A pearl-y tidbit for angelenos
October 24, 2012 § 2 Comments
Hello Creekfreaks! I miss writing about LA waterways but am much enjoying the new sights and sounds of Humboldt Bay, and my new job is promising to be very rewarding. Being bay-focused, I’m reading about oysters today, and stumbled across a little anecdote I thought you might appreciate:
Native oysters grew in some of the bays in southern California, but did not form the basis of a commercial industry. Wilcox (1898, p. 647) says: “Native oysters, small in size and of little value, are found in limited quantities at several places in southern California, but are gathered only at Bolsa, Orange County. Some attempt is being made to cultivate the California oysters in the waters between San Pedro and Wilmington, where they have long been known to exist in very limited quantities.” He also stated that production in Orange County in 1895 was 25,740 pounds (probably including shells) valued at $772; at the same time the production in San Francisco Bay was 14,701,500 pounds (shell weight) valued at $538,725 (U.S. Bur. Fish. Rept., 1898, p. 651).

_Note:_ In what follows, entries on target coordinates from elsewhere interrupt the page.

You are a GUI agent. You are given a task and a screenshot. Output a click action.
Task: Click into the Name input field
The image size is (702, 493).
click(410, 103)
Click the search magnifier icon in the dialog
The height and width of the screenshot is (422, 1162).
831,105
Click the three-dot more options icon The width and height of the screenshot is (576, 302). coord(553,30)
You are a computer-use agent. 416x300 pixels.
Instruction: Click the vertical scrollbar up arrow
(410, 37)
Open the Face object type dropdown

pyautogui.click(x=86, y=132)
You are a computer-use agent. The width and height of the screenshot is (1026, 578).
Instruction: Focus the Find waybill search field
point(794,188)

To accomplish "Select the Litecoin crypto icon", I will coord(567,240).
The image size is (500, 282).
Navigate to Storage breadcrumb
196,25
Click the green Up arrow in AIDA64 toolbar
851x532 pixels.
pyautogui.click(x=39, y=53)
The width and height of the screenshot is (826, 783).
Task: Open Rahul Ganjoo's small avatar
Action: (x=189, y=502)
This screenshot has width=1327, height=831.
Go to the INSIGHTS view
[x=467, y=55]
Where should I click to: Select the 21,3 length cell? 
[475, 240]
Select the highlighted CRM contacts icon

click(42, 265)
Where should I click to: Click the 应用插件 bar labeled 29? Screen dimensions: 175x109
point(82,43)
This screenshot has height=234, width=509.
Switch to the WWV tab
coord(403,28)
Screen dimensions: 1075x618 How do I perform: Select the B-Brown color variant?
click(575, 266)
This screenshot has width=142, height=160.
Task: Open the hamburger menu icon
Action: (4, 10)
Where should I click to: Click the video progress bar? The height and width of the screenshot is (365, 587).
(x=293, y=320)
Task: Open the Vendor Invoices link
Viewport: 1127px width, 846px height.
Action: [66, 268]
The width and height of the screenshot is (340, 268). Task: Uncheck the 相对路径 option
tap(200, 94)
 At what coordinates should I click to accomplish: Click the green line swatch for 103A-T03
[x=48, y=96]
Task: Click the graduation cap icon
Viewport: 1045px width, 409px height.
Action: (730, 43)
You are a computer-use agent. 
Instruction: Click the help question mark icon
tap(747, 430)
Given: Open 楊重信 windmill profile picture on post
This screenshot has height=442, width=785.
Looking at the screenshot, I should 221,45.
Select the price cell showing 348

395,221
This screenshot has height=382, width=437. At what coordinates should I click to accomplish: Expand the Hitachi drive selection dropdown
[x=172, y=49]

A decade later, in 1906, Pacific Fisherman (October 1906, p. 23) reported the native oysters in the Grand Canal at Venice, Los Angeles County, were to be exploited commercially.
-Fish Bulletin 123, The California Oyster Industry, by Elinore M. Barrett, California Department of Fish & Game, 1963
Do you have a new blog? I love Humboldt County…… Keep us posted.
Not yet. Humboldt Baykeeper has a Facebook page, and also sends out email blasts and keeps a running update of news items on our webpage (humboldtbaykeeper.org). I may blog through that. I have a Baykeeper twitter (baykeeperjess) which you can subscribe to – I’ll start using it soon!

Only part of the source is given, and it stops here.